OMB abandons governmentwide A-76 goals

The Office of Management and Budget has dropped its governmentwide goals for having federal employees compete with the private sector for government work after succumbing to Congressional pressure.

Angela Styles, administrator of the Office of Federal Procurement Policy, today told lawmakers that OMB has moved away from 'mandated numerical goals and uniform baselines.'

'We don't want the numerical goals to be a distraction of what we are trying to do,' Styles said before the Senate Governmental Affairs subcommittee on the Oversight of Government Management, the Federal Work Force and the District of Columbia. 'We had negotiated so many individual goals with agencies that it made sense to get rid of the numerical goals.'

OMB aimed to hold competition for 15 percent of all federal jobs considered commercial under OMB Circular A-76 by October 2003, and 50 percent of all positions by 2007. Those goals came under fire from Congress, the employee unions and the General Accounting Office, which said they were arbitrary and not based on research.

'Agencies will choose what positions and what percentage of positions they will compete,' Styles said. 'We still expect agencies to compete everything open to competition.'

David Walker, GAO's comptroller general, told the subcommittee that goals that are well-researched and based on fact can be necessary and appropriate. But quotas or arbitrary goals are worthless, he said.

OMB has reached agreement with a number of agencies on individual plans, but others are struggling to find the right approach, Styles said. The Small Business Administration, Army Corps of Engineers and Agency for International Development are among those that haven't settled on a goal with OMB, she said.

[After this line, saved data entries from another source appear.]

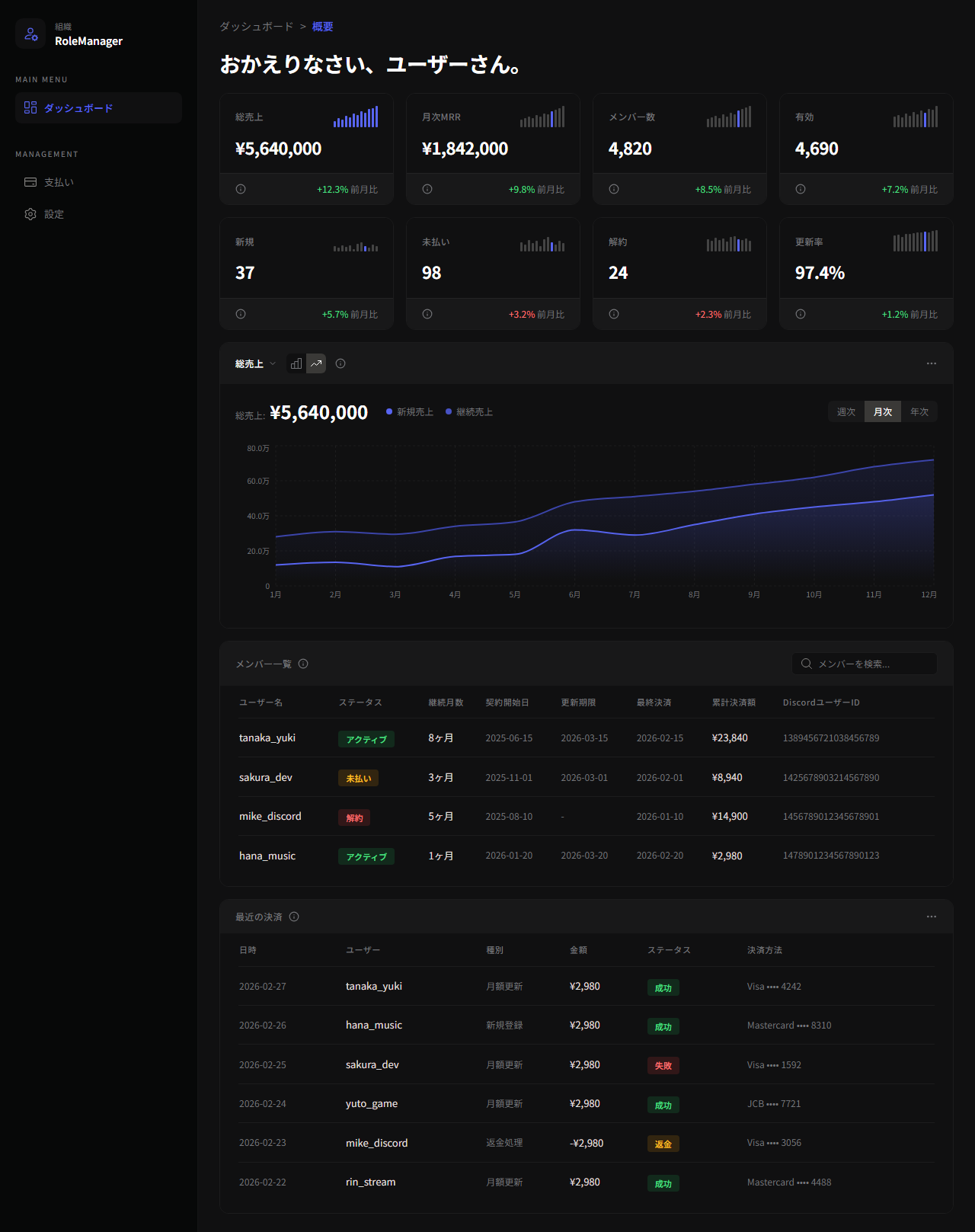Click info icon next to メンバー一覧 heading
The image size is (975, 1232).
point(303,664)
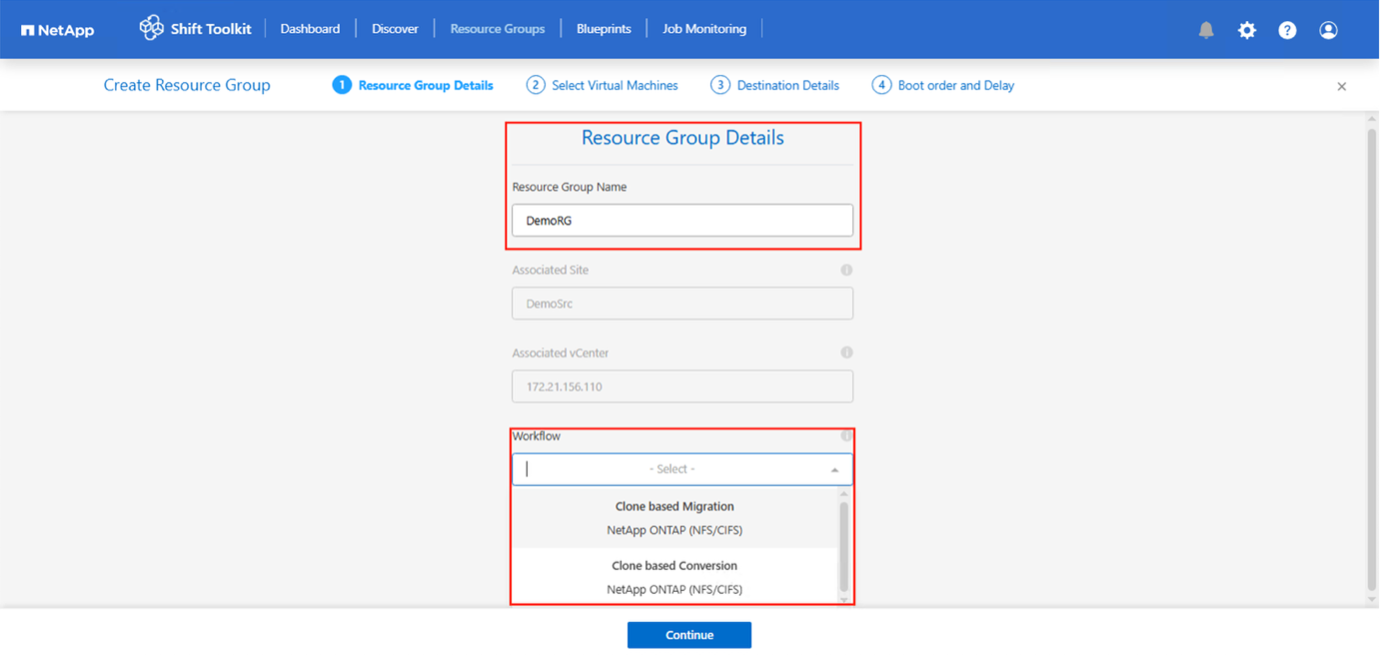This screenshot has height=660, width=1384.
Task: Go to the Blueprints menu item
Action: tap(603, 29)
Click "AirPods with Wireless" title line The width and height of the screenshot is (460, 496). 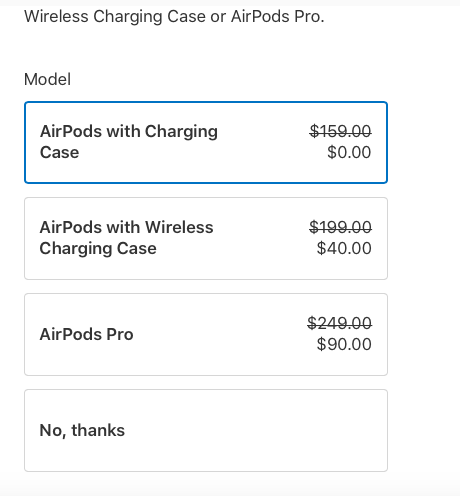pyautogui.click(x=126, y=227)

OMB outlined a few agency goals in a new competitive sourcing report (PDF) released today. The Agriculture Department, for instance, will hold competitions for 35,600 of 98,500 positions, or 36 percent of its work force. Meanwhile, the Health and Human Services Department has a lower goal of 17 percent, 11,200 jobs out of 64,900 employees.

Styles said OMB will issue a full report detailing goals for every agency by Sept. 26.

Walker once again questioned the support OMB is providing agencies. As he told the House Government Reform Committee in June, Walker said OMB should use the proposed $500 million pay-for-performance fund in the Bush administration's 2004 budget submission to provide technical and financial resources to agencies.

Styles said OMB is working to make sure agencies have the necessary skills to compete. The Federal Acquisition Council's competitive sourcing subcommittee will go to every agency to assess its infrastructure to compete with the private sector for federal jobs, she said.

OMB also asked agencies to specify the amount of money needed for competitive sourcing studies as a line item in the fiscal 2005 budget request, Styles said. Agency submissions are due Sept. 8.